Many of the other characters feature paper-thin development and as a result unengaging performances, such as new political force Danica Harlan (Lela Loren), who rules over Harlan’s World (Kovacs’ home planet, where the vast majority of the season is set). However, the returning Chris Conner as Kovacs’ erstwhile A.I. bestie Poe remains a charming element of comic relief, new player Dina Shihabi as Poe’s new A.I. friend Miss Digg is equally enjoyable, and Simone Missick, as bounty hunter Trepp, almost single-handedly saves the season. Trepp, a character who speaks common sense, never loses sight of her own mission and passions, and brings enough relatable engagement to the screen to make her storyline over the course of the season one of its biggest highlights.
The look of this show is incredible — on an aesthetic level, whatever amount of money Netflix is spending to make every episode look like a Ridley Scott-esque blockbuster is very clearly on the screen — the neon-lit noir cinematography remains especially stunning.

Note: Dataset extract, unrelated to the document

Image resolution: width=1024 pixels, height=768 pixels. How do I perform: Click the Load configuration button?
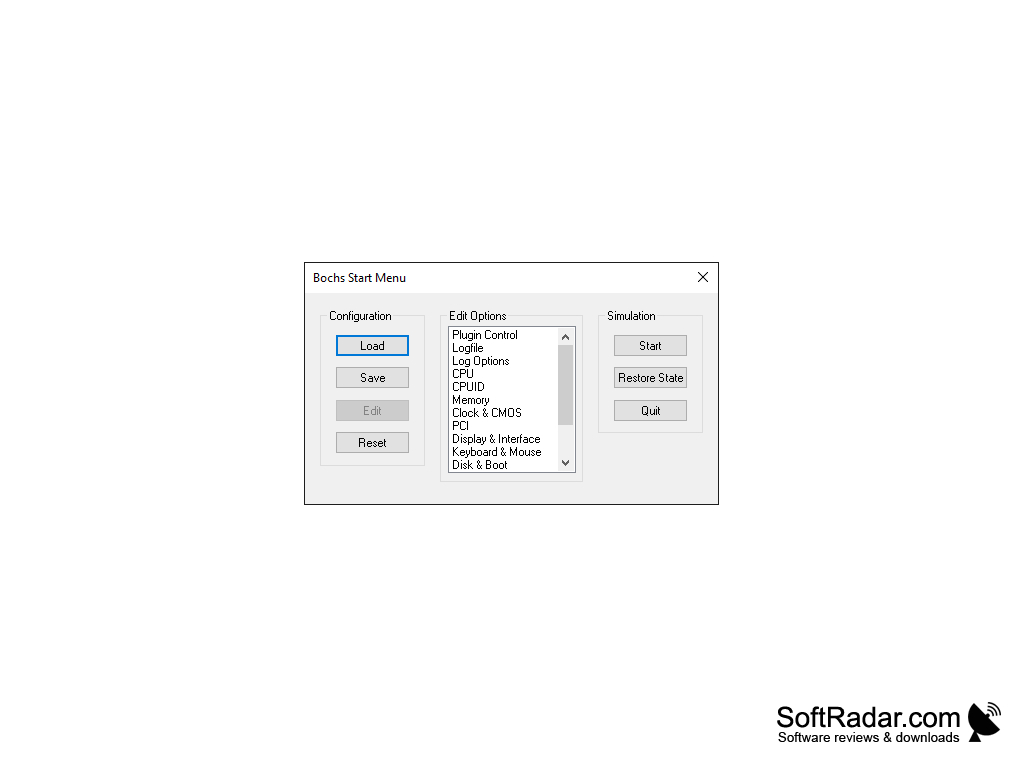coord(372,345)
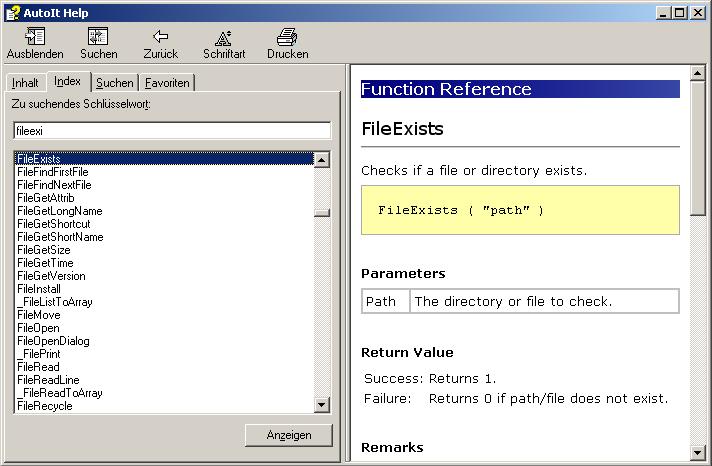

The many, many fight sequences, as well, feature clean choreography (never to be underestimated) and expert execution.
But the biggest problem with Altered Carbon is one that has been a problem for the series from the beginning: The ideas behind the premise are so good, the potential to examine existential issues about identity and humanity and how they’re tied up in our physical form are so great, that it’s frustrating to see how often the show takes a too-shallow approach. A future where one’s physical form is not just disposable but customizable inspires plenty of fascinating questions; unfortunately, the writers either find those questions uninteresting or beyond the scope of their storytelling.
This definitely stands out in relation to gender, an issue which you would think would be privy to a certain level of fluidity given the ease with which one can choose the body they occupy. But in Season Two, the very few times a character occupies a sleeve that differs from their previously established gender happen as part of a ruse; they quickly return to their previous side of the supposed gender binary.
It’s the sort of idea that other creators haven’t been afraid to explore: A fun bit of Matrix trivia is the fact that the original plan for Switch was to have the character played by a man in “real life” and then played by a woman while inside the Matrix — an idea deemed too much for 1999, but the kind of concept that viewers in 2020 would be more than able to handle. (There’s probably an alternate universe where the Wachowskis are behind the adaptation of Altered Carbon, and it’s a much better TV show. Though in fairness, Altered Carbon is such a retread of The Matrix in so many ways that it’s a good thing, in the long run, the Wachowskis pursued far more creatively challenging projects instead.)
Altered Carbon doesn’t really feel like a show built to last for years to come — the smart money is probably on a “third and final” season renewal, if even that. And in some ways, for fans of big-concept sci-fi, that feels like a bit of a shame. But what also feels like a bit of a shame is how this series has gotten two full seasons of opportunity, which in some ways have been wasted.